The humans in Snyder’s version, meanwhile, are trapped in the mall, surrounded by quick predators, and thus face instant death if they try to leave.  The superhuman dexterity of the zombies eliminates any choices the characters might have, simplifying the situation. It's a siege, full stop. Kill or be killed.  There's only one possible trajectory: order breaks down and the story flattens into a breathless struggle for survival.  Brutality replaces nuanced humor in a home-stretch that raises the pulse even as it lulls the brain to sleep.  This is a good payoff for an action/horror movie, but dissolves any thematic links to Romero’s original.  Remaking it as Snyder has done is like revising 2001: A Space Odyssey by taking out that boring computer and adding in hundreds of, like, kickass aliens.

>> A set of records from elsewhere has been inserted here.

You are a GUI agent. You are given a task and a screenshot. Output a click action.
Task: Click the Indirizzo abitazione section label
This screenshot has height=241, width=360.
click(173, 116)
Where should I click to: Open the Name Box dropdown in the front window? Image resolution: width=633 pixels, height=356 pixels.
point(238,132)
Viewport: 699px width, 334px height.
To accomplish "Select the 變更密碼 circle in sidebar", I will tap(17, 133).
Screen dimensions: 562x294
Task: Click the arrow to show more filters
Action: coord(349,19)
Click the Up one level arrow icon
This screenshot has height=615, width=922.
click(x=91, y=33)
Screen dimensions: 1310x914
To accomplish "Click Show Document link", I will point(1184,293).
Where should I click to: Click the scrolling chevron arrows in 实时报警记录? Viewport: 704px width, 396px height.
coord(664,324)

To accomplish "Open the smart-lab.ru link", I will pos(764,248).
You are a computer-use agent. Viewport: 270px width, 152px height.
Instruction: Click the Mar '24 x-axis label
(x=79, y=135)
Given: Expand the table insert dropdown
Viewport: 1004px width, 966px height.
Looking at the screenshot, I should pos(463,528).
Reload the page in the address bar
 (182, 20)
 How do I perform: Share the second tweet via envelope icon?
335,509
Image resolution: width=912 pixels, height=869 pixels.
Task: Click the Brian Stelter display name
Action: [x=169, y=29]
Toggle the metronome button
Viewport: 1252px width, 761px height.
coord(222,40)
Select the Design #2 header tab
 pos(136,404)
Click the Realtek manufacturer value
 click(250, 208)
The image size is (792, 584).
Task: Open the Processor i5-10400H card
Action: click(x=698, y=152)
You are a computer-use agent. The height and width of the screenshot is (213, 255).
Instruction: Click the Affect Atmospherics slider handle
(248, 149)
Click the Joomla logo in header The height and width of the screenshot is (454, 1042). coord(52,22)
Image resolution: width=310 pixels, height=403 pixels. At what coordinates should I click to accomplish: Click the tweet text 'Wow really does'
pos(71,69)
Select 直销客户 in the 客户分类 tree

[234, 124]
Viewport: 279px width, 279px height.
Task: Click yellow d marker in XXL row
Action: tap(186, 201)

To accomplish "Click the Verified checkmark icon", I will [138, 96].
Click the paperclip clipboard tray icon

Ironically, for all its sound and fury, Dawn of the Dead becomes a lot like the show Ana watches at the very moment when the world is collapsing around her.  Like American Idol, the movie is little more than a light distraction before bed-time. Is this being too hard on a popcorn movie?  Hardly.  As I’ve argued, not only is this the genre for social commentary, this is the film to remake.  Where else can we look for biting satire if not movies like Dawn of the Dead?  The key differences between the original and the remake point to the decadence and muddle of the sci-fi/horror genre and, really, American cinema in general.  The brand of half-assed nihilism in the new Dawn of the Dead only serves to make us more comfortable with the idea that our corrupted world is beyond our capacity to save and redeem it.

Romero's version explicitly underscores the potential of a different path. More importantly he poses it as an open question which should be addressed with urgency. One of the scientists in the original, who vaguely resembles Francis Ford Coppola and in his rhetoric anticipates Colonel Kurtz, lays it out with stark clarity.  Feed the zombies or kill them, but decide on a course of action.  Learning to coexist with the apocalypse outside your door isn't living, it’s just a short postponement of death.

Such a viewpoint is absent from Snyder's film, but surely the same question faces us today. Either the world is worth fighting for or it isn’t.  In the last few years some have already come up with their answer; across the world we’ve seen a handful of fundamentalists make their decision, in turn polarizing the rest of us.  In American theaters right now is an unlikely answer to Dawn of the Dead.  Mel Gibson's The Passion of the Christ, whatever else can be said of it, is a film of unwavering commitment and unflinching vision.  Its box office take has already passed the mighty Return of the King and will place it among the top-grossing films of all time. 

Meanwhile, the audience that watches the sleek but philosophically muddled “Dawn of the Dead”—and makes films like this, because it’s the product of its own subculture—seems unable to answer the aforementioned question, or, more worryingly, even realize they’re facing that question in the first place. But their enemies are clear about the situation. Like Romero’s zombies, they demand a response. They're single-minded. They’re clear about what they need to do. They act. And that’s why they’re going to win.